YU Zhengyang,CHEN Jun,JIANG Minghua,et al.Research on Intelligent Extraction Method of Spatial Objects from Online High-Resolution Remote Sensing Images based on Tile-overlapping Strategy[J].Journal of Chengdu University of Information Technology,2022,37(05):520-526.[doi:10.16836/j.cnki.jcuit.2022.05.006]
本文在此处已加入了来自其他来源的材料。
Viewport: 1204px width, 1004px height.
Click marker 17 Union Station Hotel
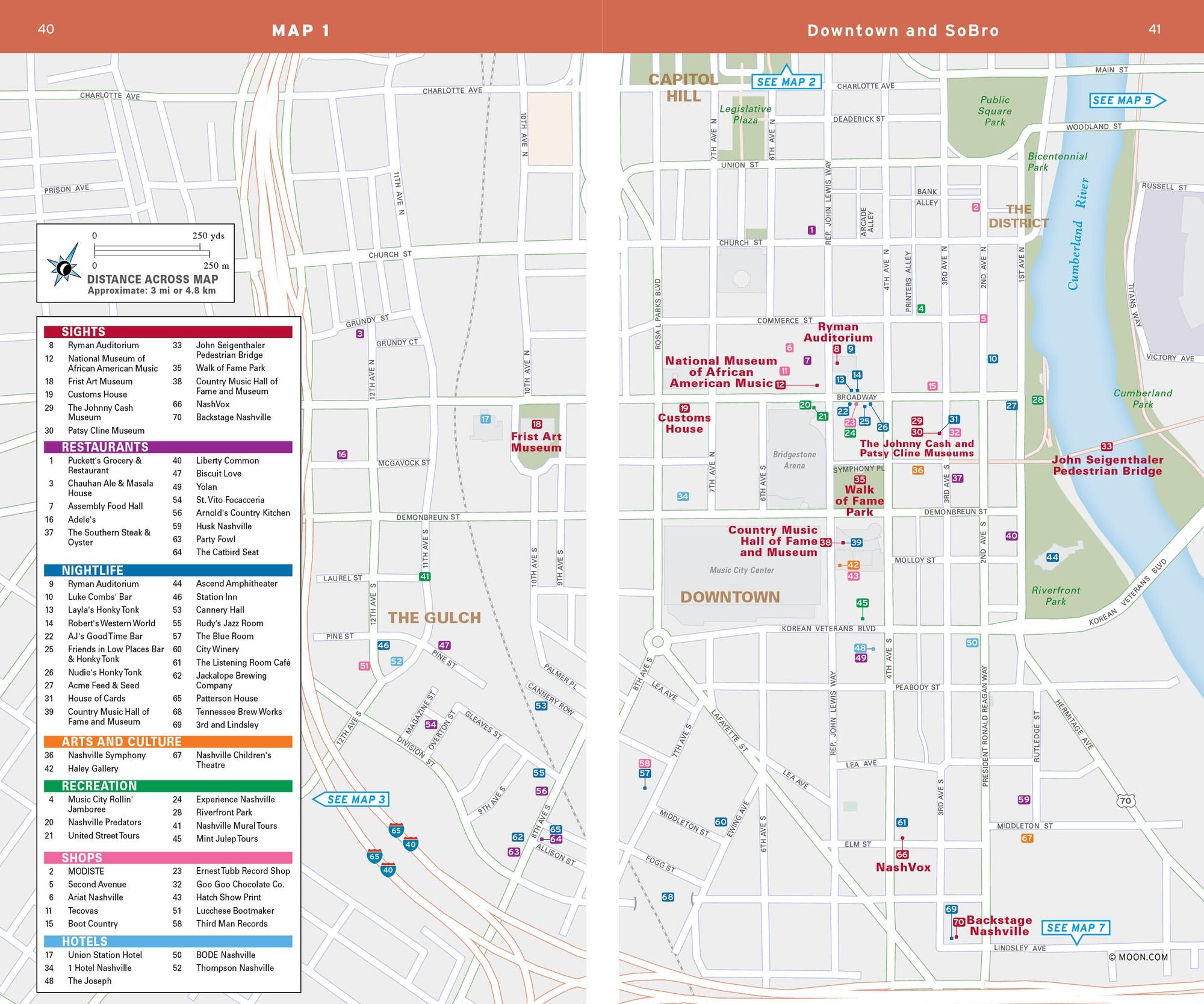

基于瓦片重叠法的在线高分遥感图像目标智能提取方法研究
- Title:
- Research on Intelligent Extraction Method of Spatial Objects from Online High-Resolution Remote Sensing Images based on Tile-overlapping Strategy
- 文章编号:
- 2096-1618(2022)05-0520-07
- 关键词:
- 人工智能; Mask R-CNN; 目标提取; 在线遥感影像; 地表机器智能感知
- Keywords:
- artificial intelligence; Mask R-CNN; object extraction; online remote sensing images; machine intelligent perception of earth surface
- 分类号:
- TP751
- 文献标志码:
- A
- 摘要:
- 在线遥感影像上目标智能提取是地表机器智能感知的重要途径。然而,如何利用对单个图像大小限制的Mask R-CNN模型在线遥感影像上指定空间范围内有效提取空间目标,是亟待解决的关键问题。为此,提出了一种瓦片重叠法以实现在线高分遥感影像上大范围目标进行智能提取。首先,依据高分遥感影像上空间目标大小,设定检测单元的宽度和高度均为512个像素,并按一定的步长将相邻瓦片拼接成一系列相互重叠的检测单元; 然后,利用Mask R-CNN提取局部范围的空间目标,并将其转换为空间坐标; 最后,通过空间重叠融合相邻检测单元的重复目标。实验发现,当重叠率为50%时,能以最优的性能达到较高的提取精度。以在线地图上的运动场、城市路口、跨河大桥为例,开展了中国部分城市的在线高分遥感影像目标提取实验,平均目标提取率为80%左右,为地表机器智能感知提供了新途径。
- Abstract:
- The intelligent extraction of spatial objects from online remote sensing images is an important approach for the machine intelligence perception of earth surface. However, how to use the Mask R-CNN model which limits the size of a single image to effectively extract the spatial objects in the specified spatial range on the online remote sensing images is a key problem to be solved. In this paper, an extraction method of spatial objects based on tile-overlapping strategy is proposed to realize the intelligent extraction of spatial objects from online high-resolution remote sensing images. Firstly, according to the size of the spatial objects on the high-resolution remote sensing images, the width and height of the detection unit are set to 512 pixels, and the adjacent tiles are spliced into a series of overlapping detection units according to a certain overlap rate. Then, Mask R-CNN is used to extract the spatial objects from each of the detection units. The local coordinates of each extracted spatial object are converted to spatial coordinates through the coordinates and spatial resolution of the upper left corner of the prediction box. Finally, the repeated objects of adjacent detection units are fused through spatial overlap analysis to obtain the final spatial object sequence. Taking part of Chengdu urban area(with an area of 33.4 km2)as the experimental area, set different overlap rates for spatial object extraction, and evaluate the performance and accuracy of different tile overlap rates. The experimental result indicated that the higher the overlap rate, the more opportunities there are to repeatedly identify the same object from different "fragments" at the same location, so as to reduce the leakage. On the other hand, repeated identification of the same location also increases the number of false identification. When the overlap rate is 50%, it can achieve high extraction accuracy with the best performance. Taking the playground, urban intersection and river crossing bridge on the online map as examples, the spatial objects of some cities in China were extracted from online remote sensing images with the the overlap rate set to 50%. The results show that the average object extraction rate is about 80%, which provides a new way for the intelligent perception of earth surface.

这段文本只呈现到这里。